Was looking for an old (2 months or so) voice message on my voice mail tonight. Stumbled into a beginners voice mail guide as follows 171, followed by 888 for a new customer introduction to voice mail guide. Am not a beginner so pressed * to exit as instructed. On exiting it gave me my current password on exiting ..... be aware O2 customers. Will inform them tomorrow as cant now.


----------



## Lightning (3 Apr 2014)

Am I missing something here ... what is wrong with O2 telling you your password after you are already connected to the voicemail service?


----------



## SadBob (3 Apr 2014)

Someone picking up your phone, dialing 171 and following the steps above and getting your password. You don't need to enter your password to do this. Obviously, care should be taken with leaving your handset lying around unlocked.


----------



## seantheman (3 Apr 2014)

SadBob said:


> care should be taken with leaving your handset lying around unlocked.

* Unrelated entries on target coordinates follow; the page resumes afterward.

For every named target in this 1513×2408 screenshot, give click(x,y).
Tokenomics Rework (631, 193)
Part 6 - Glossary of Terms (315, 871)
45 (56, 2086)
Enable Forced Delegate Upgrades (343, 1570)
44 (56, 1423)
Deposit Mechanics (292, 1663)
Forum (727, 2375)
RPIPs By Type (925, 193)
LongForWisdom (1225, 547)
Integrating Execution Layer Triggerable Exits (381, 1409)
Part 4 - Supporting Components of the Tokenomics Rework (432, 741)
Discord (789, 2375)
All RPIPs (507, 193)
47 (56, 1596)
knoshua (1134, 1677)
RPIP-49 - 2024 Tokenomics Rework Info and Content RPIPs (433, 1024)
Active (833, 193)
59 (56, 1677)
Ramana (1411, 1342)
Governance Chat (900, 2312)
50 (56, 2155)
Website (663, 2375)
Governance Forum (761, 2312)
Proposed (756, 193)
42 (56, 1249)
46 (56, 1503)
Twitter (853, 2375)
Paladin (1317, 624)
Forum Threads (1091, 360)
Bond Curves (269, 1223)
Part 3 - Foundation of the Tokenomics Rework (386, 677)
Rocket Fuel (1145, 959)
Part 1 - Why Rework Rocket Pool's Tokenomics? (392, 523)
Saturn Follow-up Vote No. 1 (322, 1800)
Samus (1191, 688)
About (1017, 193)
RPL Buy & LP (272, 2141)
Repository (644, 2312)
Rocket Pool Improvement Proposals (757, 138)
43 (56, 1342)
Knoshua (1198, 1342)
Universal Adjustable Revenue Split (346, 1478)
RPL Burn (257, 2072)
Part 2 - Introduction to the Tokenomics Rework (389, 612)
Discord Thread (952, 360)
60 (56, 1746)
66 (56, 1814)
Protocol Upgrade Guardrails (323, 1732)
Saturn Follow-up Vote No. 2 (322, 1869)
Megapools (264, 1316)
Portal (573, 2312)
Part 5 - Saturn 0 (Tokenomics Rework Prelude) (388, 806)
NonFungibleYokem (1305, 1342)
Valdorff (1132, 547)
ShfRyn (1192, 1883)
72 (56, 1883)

Fair stab at the definition of an oxymoron there


----------



## SadBob (3 Apr 2014)

It’s not a ‘stab’ at anything and doesn’t come close to an oxymoron. Care can still be taken. Anyway, an idiots guide then;
•	Your O2 phone left  anywhere with keypad unlocked or with a timed locked not initiated. Or worse, you lend your mobile to someone in distress for an emergency call.
•	Some scobe or other distressed vindictive individual picks it up while you’re getting a round in and dials 171, followed by 888 and then * to exit – your voice mail password is given on exit to them.
•	Assume I’m the scobe and on exiting it gives me your voice mail password as it does
•	I now have complete access to your messages and voicemail commands from an external source including any land line and my own mobile by dialling the 08/whatever, followed by a 5 and your no. and then the password given and hey presto your messages and voicemail are mine.


----------